7. The non-transitory, computer readable recording medium of claim wherein:

a previous data acquisition source server that is an acquisition destination from which the mobile terminal previously acquired the data is indicated in the data acquisition request; and

the process further comprises:

determining whether a load of the computer when receiving the data acquisition request exceeds a predetermined value, and

when the load exceeds the predetermined value, suspending an acquisition process of the second list and acquiring the data from the previous data acquisition source server.

8. A method performed by a computer, the method comprising:

receiving, at a distributed data transfer control device coupled to a base station, a data acquisition request of data retained by a plurality of servers from a mobile terminal wirelessly coupled to the base station

determining whether a first list is included in the data acquisition request, the first list indicating at least some of the plurality of servers as a data retention server that retains the data;

when the first list is not included in the data acquisition request, acquiring a second list indicating the plurality of servers as the data retention server, from a management server that manages a distributed storage destination of the data;

based on a communication speed between the distributed data transfer control device and each of the data retention servers indicated in the first list or the second list, identifying one of the data retention servers as an acquisition destination server to acquire the data from the acquisition destination server;

determining whether the mobile terminal is capable of completing acquisition of the data in a period in which the mobile terminal stays within a communication available range of the base station, based on a current position, a movement direction, and a movement speed of the mobile terminal and a data size of the data;

when it is determined that completion of acquisition of the data in the period is possible, creating a third list indicating the acquisition destination server as the data retention server;

when it is determined that the completion of the acquisition of the data in the period is not possible, creating a fourth list that indicates two or more of the plurality of servers indicated in the second list as the data retention server; and

transmitting the data, and the third list or the fourth list to the mobile terminal.
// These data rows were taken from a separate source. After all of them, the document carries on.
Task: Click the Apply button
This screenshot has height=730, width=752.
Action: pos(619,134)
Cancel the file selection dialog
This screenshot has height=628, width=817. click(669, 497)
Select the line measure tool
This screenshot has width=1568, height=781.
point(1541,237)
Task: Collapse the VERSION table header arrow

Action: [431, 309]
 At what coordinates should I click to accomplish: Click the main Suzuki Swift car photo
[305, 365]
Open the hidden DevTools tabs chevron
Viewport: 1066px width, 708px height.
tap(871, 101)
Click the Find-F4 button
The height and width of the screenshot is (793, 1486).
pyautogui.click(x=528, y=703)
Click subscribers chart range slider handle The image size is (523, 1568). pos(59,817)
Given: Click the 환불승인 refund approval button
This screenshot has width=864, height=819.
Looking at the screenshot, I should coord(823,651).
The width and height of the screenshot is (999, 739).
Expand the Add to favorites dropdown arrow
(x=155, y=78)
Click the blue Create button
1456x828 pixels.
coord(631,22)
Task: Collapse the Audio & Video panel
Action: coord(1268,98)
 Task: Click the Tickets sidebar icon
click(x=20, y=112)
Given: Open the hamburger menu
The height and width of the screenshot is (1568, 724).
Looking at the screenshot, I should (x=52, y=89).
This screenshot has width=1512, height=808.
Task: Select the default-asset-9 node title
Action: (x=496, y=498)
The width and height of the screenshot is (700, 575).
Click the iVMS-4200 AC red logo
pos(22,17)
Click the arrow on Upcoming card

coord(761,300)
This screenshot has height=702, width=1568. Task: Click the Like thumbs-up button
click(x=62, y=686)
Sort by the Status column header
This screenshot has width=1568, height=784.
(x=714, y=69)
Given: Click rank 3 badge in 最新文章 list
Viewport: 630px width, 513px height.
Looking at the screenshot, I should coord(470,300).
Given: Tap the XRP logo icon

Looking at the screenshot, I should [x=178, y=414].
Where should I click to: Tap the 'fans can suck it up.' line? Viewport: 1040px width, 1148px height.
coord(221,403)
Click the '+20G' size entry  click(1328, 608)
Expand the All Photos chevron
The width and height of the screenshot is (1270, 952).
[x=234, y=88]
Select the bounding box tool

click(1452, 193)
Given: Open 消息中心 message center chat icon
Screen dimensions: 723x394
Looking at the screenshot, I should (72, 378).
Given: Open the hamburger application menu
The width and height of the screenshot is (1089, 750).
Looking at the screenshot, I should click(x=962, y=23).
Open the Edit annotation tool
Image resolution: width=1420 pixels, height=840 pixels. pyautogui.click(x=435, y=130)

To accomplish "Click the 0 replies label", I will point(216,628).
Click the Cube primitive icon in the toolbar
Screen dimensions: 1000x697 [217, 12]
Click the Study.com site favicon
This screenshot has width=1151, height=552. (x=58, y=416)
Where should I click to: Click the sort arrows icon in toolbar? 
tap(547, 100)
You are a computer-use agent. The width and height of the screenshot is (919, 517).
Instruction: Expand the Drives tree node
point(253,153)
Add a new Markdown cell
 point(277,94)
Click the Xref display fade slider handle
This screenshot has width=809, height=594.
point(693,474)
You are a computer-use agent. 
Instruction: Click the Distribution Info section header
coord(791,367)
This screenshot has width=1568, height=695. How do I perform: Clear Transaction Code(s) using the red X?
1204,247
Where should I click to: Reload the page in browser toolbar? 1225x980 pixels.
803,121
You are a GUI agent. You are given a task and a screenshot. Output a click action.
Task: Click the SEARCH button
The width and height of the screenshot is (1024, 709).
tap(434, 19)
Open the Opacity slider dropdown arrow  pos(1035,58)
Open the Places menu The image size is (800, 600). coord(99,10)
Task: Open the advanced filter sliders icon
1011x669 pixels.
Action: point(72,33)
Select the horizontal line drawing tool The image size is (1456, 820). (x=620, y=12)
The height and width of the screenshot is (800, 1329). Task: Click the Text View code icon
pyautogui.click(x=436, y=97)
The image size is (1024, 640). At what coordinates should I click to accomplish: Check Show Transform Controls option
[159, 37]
9. An apparatus comprising:

a memory configured to store a communication speed with each of a plurality of servers; and

a processor coupled to the memory and configured to: receive a data acquisition request of data retained by the plurality of servers from a mobile terminal wirelessly coupled to a base station, determine whether a first list is included in the data acquisition request, the first list indicating at least some of the plurality of servers as a data retention server that retains the data, when the first list is not included in the data acquisition request, acquire a second list indicating the plurality of servers as the data retention server, from a management server that manages a distributed storage destination of the data, based on a communication speed between the apparatus and each of the data retention servers indicated in the first list or the second list, identify one of the data retention servers as an acquisition destination server to acquire the data from the acquisition destination server, determine whether the mobile terminal is capable of completing acquisition of the data in a period in which the mobile terminal stays within a communication available range of the base station, based on a current position, a movement direction, and a movement speed of the mobile terminal and a data size of the data, when it is determined that completion of acquisition of the data in the period is possible, create a third list indicating the acquisition destination server as the data retention server, when it is determined that the completion of the acquisition of the data in the period is not possible, create a fourth list that indicates two or more of the plurality of servers indicated in the second list as the data retention server, and transmit the data, and the third list or the fourth list to the mobile terminal.